Lui aussi, maintenant, se trouvait dans tout son élément, comme Max l’était dans le sien. Et comme il aimait à entendre ce fracas de la mer démontée ! Il adorait ces ondoiements capricieux, longs, infinis presque, pareils à d’énormes reptiles prenant leurs ébats. Tout cela lui était si familier. Il couvait tout cela d’un regard clair et doux, avec une tendresse d’amant, un amour de père. À la vérité, il n’avait pas mieux contemplé ses enfants au berceau, quand, tout petits et tout roses, il les avait vus et regardés si souvent qui sommeillaient dans leur sourire d’ange. Quel tableau captivant ! Quelle image attendrissante ! Il se rappelait ces bons moments avec une émotion infinie et très douce. Mais là aussi, sur cette mer qui ne l’émouvait pas moins, s’offrait un tableau enchanteur. Ce n’était pourtant pas l’image sereine des doux sommeils d’enfants… Non. La mer cette nuit-là, prenait la physionomie d’une mégère furieuse ou d’une diablesse déchaînée. Mais il l’aimait quand même. Il l’aimait dans toutes ses folles ivresses, comme il l’adorait dans toutes ses gracieuses séductions. Il l’aimait avec ses colères, ses furies, ses rugissements de bête aux abois, ses hurlements, ses crachats d’écume. Il la chérissait dans sa force, sa puissance, son immensité. Il ne se lassait point d’écouter sa voix prodigieuse, qui semblait dominer et étouffer tous les bruits de l’univers entier. N’était-elle pas admirable, encore, avec ses montagnes d’eau roulantes sous leurs sommets blanchis, semblables à des pics neigeux qu’un torrent monstrueux et puissant aurait secoués, roulés, emportés dans une débandade éperdue ? Et ces abîmes qu’elle ouvrait pareils à des gueules de volcans… Ah ! non, non… il n’y avait au monde rien de plus beau, rien de plus magnifique, rien de plus passionnant. Comme le bon Dieu savait faire bien les choses !

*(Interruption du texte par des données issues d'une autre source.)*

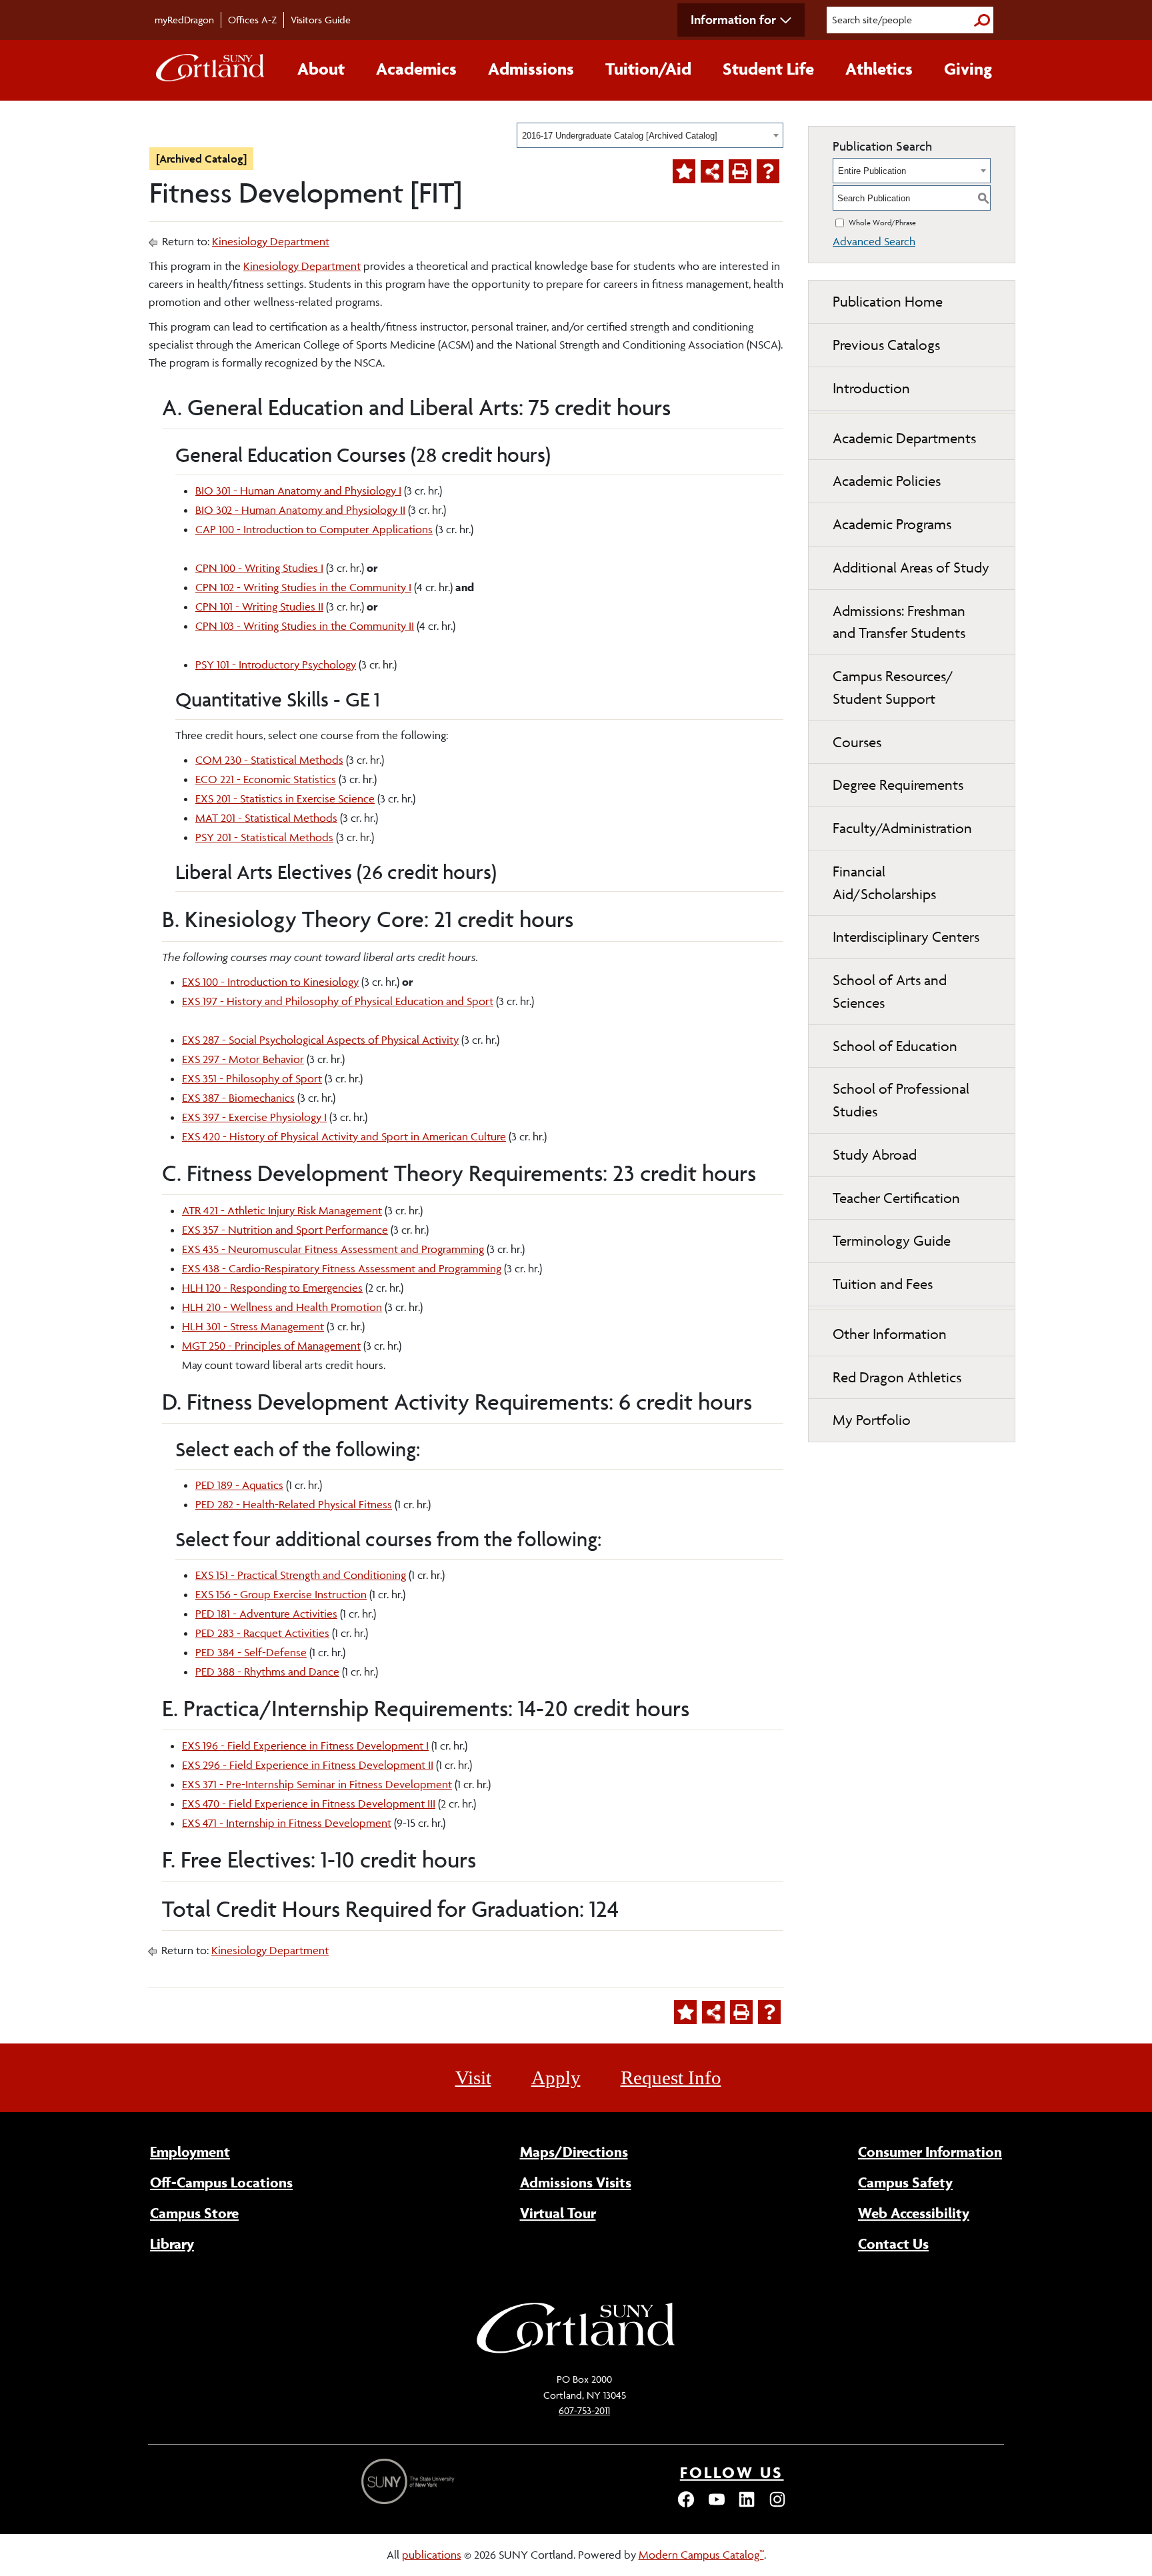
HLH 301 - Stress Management (253, 1326)
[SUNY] (409, 2481)
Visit (473, 2077)
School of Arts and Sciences (890, 991)
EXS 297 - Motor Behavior (243, 1059)
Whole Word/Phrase (882, 222)
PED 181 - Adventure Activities (266, 1613)
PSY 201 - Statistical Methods (264, 837)
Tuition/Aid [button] (648, 68)
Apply (556, 2077)
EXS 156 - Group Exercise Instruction (281, 1594)
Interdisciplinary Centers (906, 937)
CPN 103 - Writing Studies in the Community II (304, 626)
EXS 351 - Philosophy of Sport (252, 1078)
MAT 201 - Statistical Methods (266, 817)
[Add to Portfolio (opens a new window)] (684, 171)
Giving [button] (968, 68)
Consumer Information (930, 2151)
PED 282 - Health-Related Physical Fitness (293, 1504)
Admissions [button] (531, 68)
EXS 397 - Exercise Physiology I (254, 1117)
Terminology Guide (892, 1241)
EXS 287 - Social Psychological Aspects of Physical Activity (320, 1039)
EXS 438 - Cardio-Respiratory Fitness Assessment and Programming (341, 1268)
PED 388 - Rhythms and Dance (267, 1671)
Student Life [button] (768, 68)
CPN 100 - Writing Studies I (259, 568)
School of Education (895, 1046)
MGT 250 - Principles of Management (271, 1345)
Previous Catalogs (886, 345)
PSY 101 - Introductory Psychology (275, 664)
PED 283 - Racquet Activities (262, 1633)
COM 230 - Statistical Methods (269, 759)
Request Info (671, 2077)
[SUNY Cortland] (576, 2351)
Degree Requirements (898, 785)
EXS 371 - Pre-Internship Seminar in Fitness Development (317, 1784)
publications (431, 2554)
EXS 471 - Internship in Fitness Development (286, 1823)
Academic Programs (892, 524)
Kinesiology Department (270, 241)
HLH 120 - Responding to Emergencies (272, 1287)
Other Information (890, 1334)
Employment (190, 2151)
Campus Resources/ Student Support (893, 687)
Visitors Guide (321, 19)
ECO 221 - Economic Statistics (265, 779)
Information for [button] (733, 19)
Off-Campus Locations (221, 2182)
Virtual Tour (558, 2212)
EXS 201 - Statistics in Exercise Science (285, 798)
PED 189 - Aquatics (239, 1485)
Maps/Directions (574, 2151)
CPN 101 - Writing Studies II (259, 606)
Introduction (871, 388)
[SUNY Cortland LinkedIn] (747, 2505)
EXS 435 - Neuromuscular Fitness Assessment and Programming (333, 1249)
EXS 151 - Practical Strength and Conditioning (300, 1575)
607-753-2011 (584, 2410)
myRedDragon (184, 19)
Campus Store (194, 2212)
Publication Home (888, 302)
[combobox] (650, 135)
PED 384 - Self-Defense (251, 1652)
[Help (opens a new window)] (768, 171)
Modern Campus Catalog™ (701, 2554)
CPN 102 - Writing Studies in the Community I (303, 587)
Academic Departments (904, 438)
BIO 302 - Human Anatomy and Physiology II (300, 510)
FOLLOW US (732, 2472)
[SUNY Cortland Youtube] (717, 2505)
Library (172, 2243)
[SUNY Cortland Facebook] (686, 2505)
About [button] (321, 68)
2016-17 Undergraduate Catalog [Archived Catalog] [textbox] (619, 136)
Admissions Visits (575, 2182)
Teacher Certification (896, 1198)
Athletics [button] (879, 68)
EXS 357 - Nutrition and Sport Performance (285, 1229)
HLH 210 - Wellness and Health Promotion (282, 1307)
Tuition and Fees (883, 1284)
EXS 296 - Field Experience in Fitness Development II (307, 1765)
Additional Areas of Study (911, 568)
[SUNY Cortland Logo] (210, 70)
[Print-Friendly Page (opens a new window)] (740, 171)
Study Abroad (875, 1155)
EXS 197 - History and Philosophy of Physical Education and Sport (337, 1001)
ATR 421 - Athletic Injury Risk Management (282, 1210)
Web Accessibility (913, 2212)
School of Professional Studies (901, 1100)
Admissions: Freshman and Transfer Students (899, 622)
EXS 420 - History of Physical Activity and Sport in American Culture (344, 1136)
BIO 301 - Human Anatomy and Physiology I (298, 490)
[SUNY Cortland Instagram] (777, 2505)
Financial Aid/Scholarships (884, 882)
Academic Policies (887, 481)
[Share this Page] (712, 171)
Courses (857, 742)
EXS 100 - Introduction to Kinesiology (270, 981)
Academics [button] (416, 68)
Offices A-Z (252, 19)
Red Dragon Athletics (897, 1377)
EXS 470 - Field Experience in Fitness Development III (308, 1803)
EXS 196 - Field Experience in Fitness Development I (305, 1745)
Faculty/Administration (902, 828)
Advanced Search (874, 241)
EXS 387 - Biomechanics (238, 1097)
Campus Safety (905, 2182)
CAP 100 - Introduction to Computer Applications (314, 529)
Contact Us (893, 2243)
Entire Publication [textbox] (872, 171)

Or, avec ces pensées, le capitaine tombait peu à peu dans une rêverie profonde qui l’entraînait bien loin des réalités de la vie.

Mais la finesse de son ouïe veillait. L’habitude lui faisait saisir tout bruit étranger au bruit de la mer. Et voilà qu’un certain grondement lui fit dresser l’oreille, un grondement qui ne ressemblait pas à celui de la mer…

À cet instant, Max passait près de là. Il dit sans s’émouvoir :

— Les Anglais tirent leurs canon sur l’Aurore… Voyez !

Il étendit une main dans la tempête, comme avec un geste de prophète antique.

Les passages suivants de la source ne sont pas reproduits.